▶ [To be done]: Update the records below by changing "Windows icon" to "Windows logo" and give all their lines again with nothing else altered. Leave the pictures out.

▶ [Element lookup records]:
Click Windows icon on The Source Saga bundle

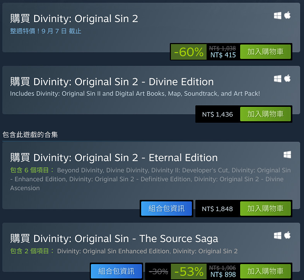[x=278, y=235]
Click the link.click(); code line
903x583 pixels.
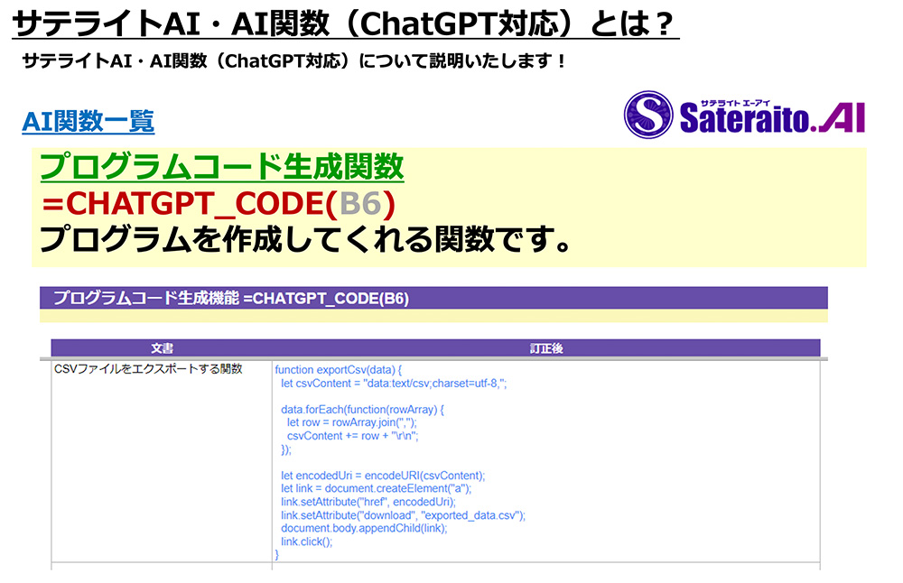click(307, 541)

▶ [Complete response]:
Click Windows logo on The Source Saga bundle

[x=278, y=235]
Click the link.click(); code line
903x583 pixels.
click(307, 541)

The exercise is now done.